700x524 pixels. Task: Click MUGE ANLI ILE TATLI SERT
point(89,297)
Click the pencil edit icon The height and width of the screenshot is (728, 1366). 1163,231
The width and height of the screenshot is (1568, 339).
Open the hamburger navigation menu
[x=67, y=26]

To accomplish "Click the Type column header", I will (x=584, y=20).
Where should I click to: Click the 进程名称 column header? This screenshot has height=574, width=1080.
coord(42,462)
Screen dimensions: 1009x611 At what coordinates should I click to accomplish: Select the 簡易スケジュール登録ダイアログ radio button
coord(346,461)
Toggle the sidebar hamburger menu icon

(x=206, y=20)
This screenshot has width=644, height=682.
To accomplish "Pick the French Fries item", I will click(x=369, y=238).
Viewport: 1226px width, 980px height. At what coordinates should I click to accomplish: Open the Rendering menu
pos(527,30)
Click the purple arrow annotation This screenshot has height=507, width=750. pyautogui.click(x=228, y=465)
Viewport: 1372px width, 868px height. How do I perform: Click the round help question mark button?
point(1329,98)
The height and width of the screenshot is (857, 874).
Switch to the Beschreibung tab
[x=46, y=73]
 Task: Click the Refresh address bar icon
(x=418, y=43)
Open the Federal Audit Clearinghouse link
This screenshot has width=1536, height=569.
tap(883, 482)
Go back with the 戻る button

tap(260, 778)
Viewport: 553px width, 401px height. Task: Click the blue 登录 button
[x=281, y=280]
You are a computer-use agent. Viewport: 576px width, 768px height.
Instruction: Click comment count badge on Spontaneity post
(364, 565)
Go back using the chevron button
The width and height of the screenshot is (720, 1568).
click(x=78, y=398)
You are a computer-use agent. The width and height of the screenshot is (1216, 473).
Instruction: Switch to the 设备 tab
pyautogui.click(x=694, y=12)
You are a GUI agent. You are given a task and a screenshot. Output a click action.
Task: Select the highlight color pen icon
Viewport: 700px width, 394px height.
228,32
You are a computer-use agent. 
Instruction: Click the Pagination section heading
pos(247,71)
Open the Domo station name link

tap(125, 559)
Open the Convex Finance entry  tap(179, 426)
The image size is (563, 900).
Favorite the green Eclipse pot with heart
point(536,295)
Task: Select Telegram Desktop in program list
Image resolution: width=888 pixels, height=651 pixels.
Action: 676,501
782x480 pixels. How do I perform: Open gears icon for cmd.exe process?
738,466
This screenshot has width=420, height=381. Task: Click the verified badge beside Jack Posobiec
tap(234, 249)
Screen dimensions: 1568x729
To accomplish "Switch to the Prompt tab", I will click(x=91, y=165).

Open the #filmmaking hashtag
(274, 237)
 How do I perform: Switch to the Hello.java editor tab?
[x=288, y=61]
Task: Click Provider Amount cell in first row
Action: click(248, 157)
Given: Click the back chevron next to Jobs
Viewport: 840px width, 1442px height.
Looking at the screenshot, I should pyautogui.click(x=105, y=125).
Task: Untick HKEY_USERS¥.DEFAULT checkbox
┄┄┄┄┄┄
■ **ACTIVITY**
Please give the listing above once more, word for word.

■ **RESULT FOR THIS TASK**
700x524 pixels. Task: Click MUGE ANLI ILE TATLI SERT
point(89,297)
Click the pencil edit icon The height and width of the screenshot is (728, 1366). 1163,231
The width and height of the screenshot is (1568, 339).
Open the hamburger navigation menu
[x=67, y=26]

To accomplish "Click the Type column header", I will (x=584, y=20).
Where should I click to: Click the 进程名称 column header? This screenshot has height=574, width=1080.
coord(42,462)
Screen dimensions: 1009x611 At what coordinates should I click to accomplish: Select the 簡易スケジュール登録ダイアログ radio button
coord(346,461)
Toggle the sidebar hamburger menu icon

(x=206, y=20)
This screenshot has width=644, height=682.
To accomplish "Pick the French Fries item", I will click(x=369, y=238).
Viewport: 1226px width, 980px height. At what coordinates should I click to accomplish: Open the Rendering menu
pos(527,30)
Click the purple arrow annotation This screenshot has height=507, width=750. pyautogui.click(x=228, y=465)
Viewport: 1372px width, 868px height. How do I perform: Click the round help question mark button?
point(1329,98)
The height and width of the screenshot is (857, 874).
Switch to the Beschreibung tab
[x=46, y=73]
 Task: Click the Refresh address bar icon
(x=418, y=43)
Open the Federal Audit Clearinghouse link
This screenshot has width=1536, height=569.
tap(883, 482)
Go back with the 戻る button

tap(260, 778)
Viewport: 553px width, 401px height. Task: Click the blue 登录 button
[x=281, y=280]
You are a computer-use agent. Viewport: 576px width, 768px height.
Instruction: Click comment count badge on Spontaneity post
(364, 565)
Go back using the chevron button
The width and height of the screenshot is (720, 1568).
click(x=78, y=398)
You are a computer-use agent. The width and height of the screenshot is (1216, 473).
Instruction: Switch to the 设备 tab
pyautogui.click(x=694, y=12)
You are a GUI agent. You are given a task and a screenshot. Output a click action.
Task: Select the highlight color pen icon
Viewport: 700px width, 394px height.
228,32
You are a computer-use agent. 
Instruction: Click the Pagination section heading
pos(247,71)
Open the Domo station name link

tap(125, 559)
Open the Convex Finance entry  tap(179, 426)
The image size is (563, 900).
Favorite the green Eclipse pot with heart
point(536,295)
Task: Select Telegram Desktop in program list
Image resolution: width=888 pixels, height=651 pixels.
Action: 676,501
782x480 pixels. How do I perform: Open gears icon for cmd.exe process?
738,466
This screenshot has width=420, height=381. Task: Click the verified badge beside Jack Posobiec
tap(234, 249)
Screen dimensions: 1568x729
To accomplish "Switch to the Prompt tab", I will click(x=91, y=165).

Open the #filmmaking hashtag
(274, 237)
 How do I perform: Switch to the Hello.java editor tab?
[x=288, y=61]
Task: Click Provider Amount cell in first row
Action: click(248, 157)
Given: Click the back chevron next to Jobs
Viewport: 840px width, 1442px height.
Looking at the screenshot, I should pyautogui.click(x=105, y=125).
Task: Untick HKEY_USERS¥.DEFAULT checkbox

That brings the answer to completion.